──────── SUPPLIED MATERIAL

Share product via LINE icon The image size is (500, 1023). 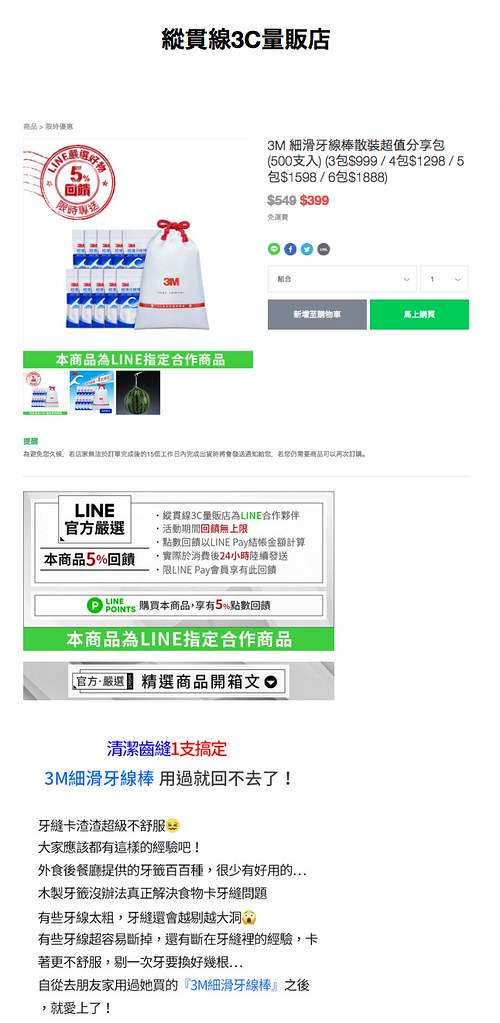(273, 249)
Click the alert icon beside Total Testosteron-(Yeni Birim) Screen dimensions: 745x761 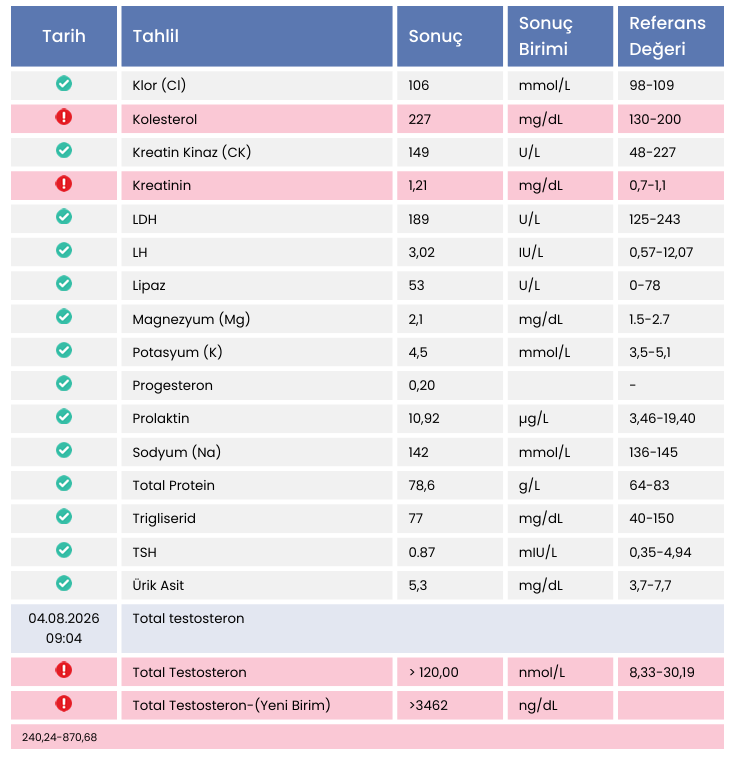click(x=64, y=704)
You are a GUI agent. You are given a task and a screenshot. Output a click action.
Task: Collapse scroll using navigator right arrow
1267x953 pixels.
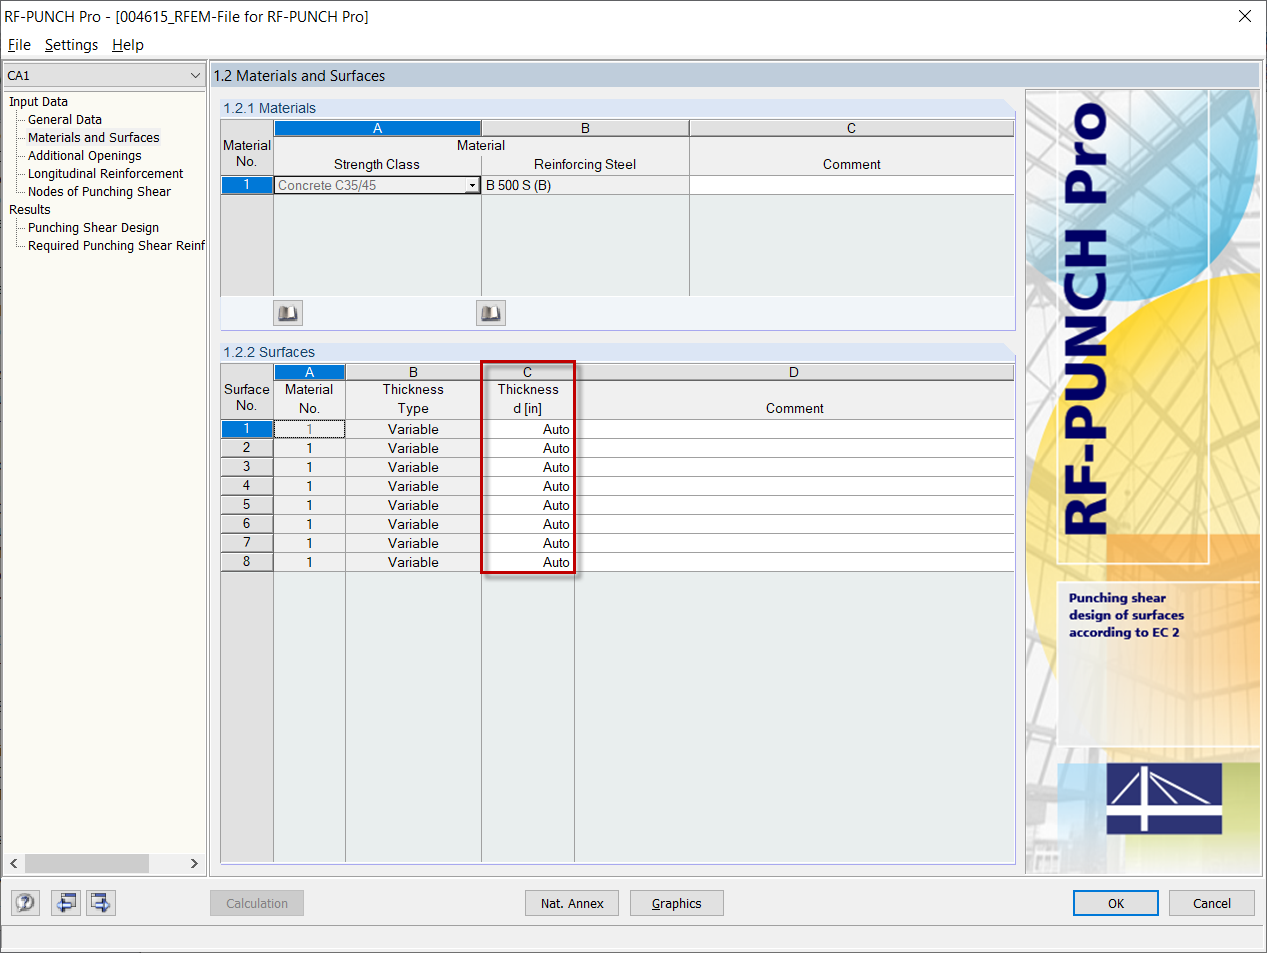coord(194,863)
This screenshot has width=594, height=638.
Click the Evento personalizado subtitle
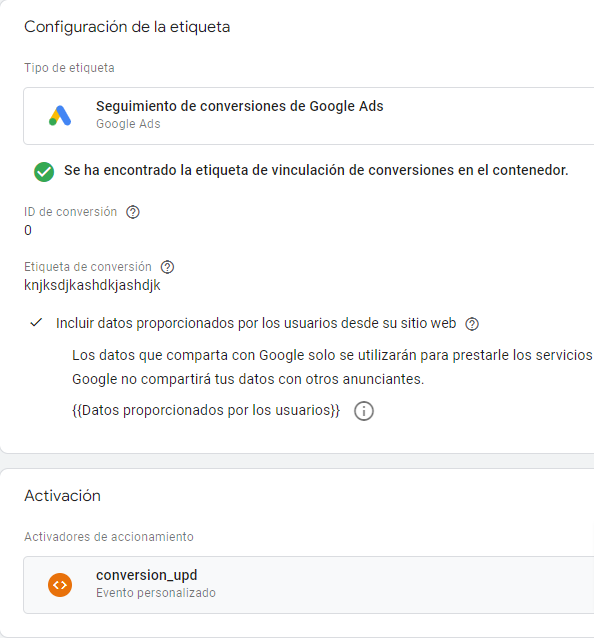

────────────────

**WHAT YOU HAVE TO DO**
Copy out the entries from the line containing "This screenshot has width=594, height=638." through the end of the entries, both ends included. Leave the pictures out of your answer.

**ANSWER**
This screenshot has width=594, height=638.
Click the Evento personalizado subtitle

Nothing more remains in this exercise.